Most mornings start the same way. Joe and I walk to ‘our’ beach at the end of the road around 6am with six or seven of our dogs - sometimes the whole pack of ten, if everyone’s feeling cooperative.
The light at that hour is something I never get tired of and for three or four kilometers we just walk with the dogs playing happily, running and chasing one another through the waves until it’s time to head home.
I’m Gail Elliott. I’ve been in fashion for over thirty-five years — modelling since I was seventeen, walking runways from Paris to Milan to New York, and designing since 2003 when I started Little Joe Woman with six silk slip dresses because of a feeling that something was missing from my own wardrobe. And the thing I keep coming back to, when anyone asks what this stage of life feels like, is that it feels like the most assured one.

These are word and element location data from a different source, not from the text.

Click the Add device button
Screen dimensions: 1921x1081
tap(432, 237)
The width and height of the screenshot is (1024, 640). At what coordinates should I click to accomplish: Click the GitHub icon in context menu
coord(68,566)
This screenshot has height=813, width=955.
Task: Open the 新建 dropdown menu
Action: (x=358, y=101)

Gail and Yasmin — backstage, Paris

Amber, Yasmin and Gail — Chanel show
Not assured in the sense that I have all the answers. But there’s a clarity that comes with living past the point where you’re trying to prove anything. I did my twenty-plus years on the runway — four cities in a day sometimes, the Concorde, the magazine covers and fashion page shoots for every designer and with every photographer you can name. I loved it. I’m proud of it. And I reference it the way you’d reference a brilliant trip you took — fondly, specifically, without needing to go back.

A selection of Gail’s magazine covers
What I have now is different and, I think, better. Pilates twice a week because I love it. The morning walk with Joe and the dogs because it’s the best part of the day. I pay attention to what I eat — not rules, not a programme, just an awareness of how I want to feel. I stopped drinking about five years ago, not for any dramatic reason — my life just quietly moved in a different direction, and I realised it suited me.
The friendships are the thing I treasure most. Yassy, Cindy, Helena, Turly, my sister — we were bridesmaids at some of each other’s weddings, and thirty-five years later we’re still calling, still visiting, still showing up. That kind of continuity is rare and I never take it for granted. When Cindy came to celebrate my birthday in Bali a couple of years ago, we sat together and it was exactly the same as it’s always been. Time does that to the real ones — it doesn’t change them, it just confirms them.

Christy Turlington and Gail

Gail and Cindy Crawford
I wear my mother’s Indian gold bangles every day. I’ve barely taken them off. They’re the thread through every chapter — modelling, building the brand, moving to Bali, sitting here now writing this. Some things just travel with you.

And I think the brand has been on that same journey. When I started LJW all those years ago with my husband Joe Coffey as CEO, I was filling a gap I could feel — pieces that moved with a woman’s life, day to evening, travel to home, one chapter to the next. Twenty-three years later I feel very proud that we still have our brand in an industry where fashion brands come and go.
I’m so grateful to work with someone I trust and love being around, who I can make decisions with and who has the business sense to always be taking us to the next level.

Joe Coffey and Gail
The clothes have the same quality I do: considered, real, unhurried. The details are right because we’ve had the time to get them right. I didn’t plan that. It just happened, the same way life does when you stop forcing it.

Cindy Crawford
If you’re reading this and you’re in this chapter too — or approaching it, or well into it — I want you to know something. It’s good here. Not perfect, not effortless, but deeply good. You know who you are. You know what you love. You know who matters. And that’s more than enough.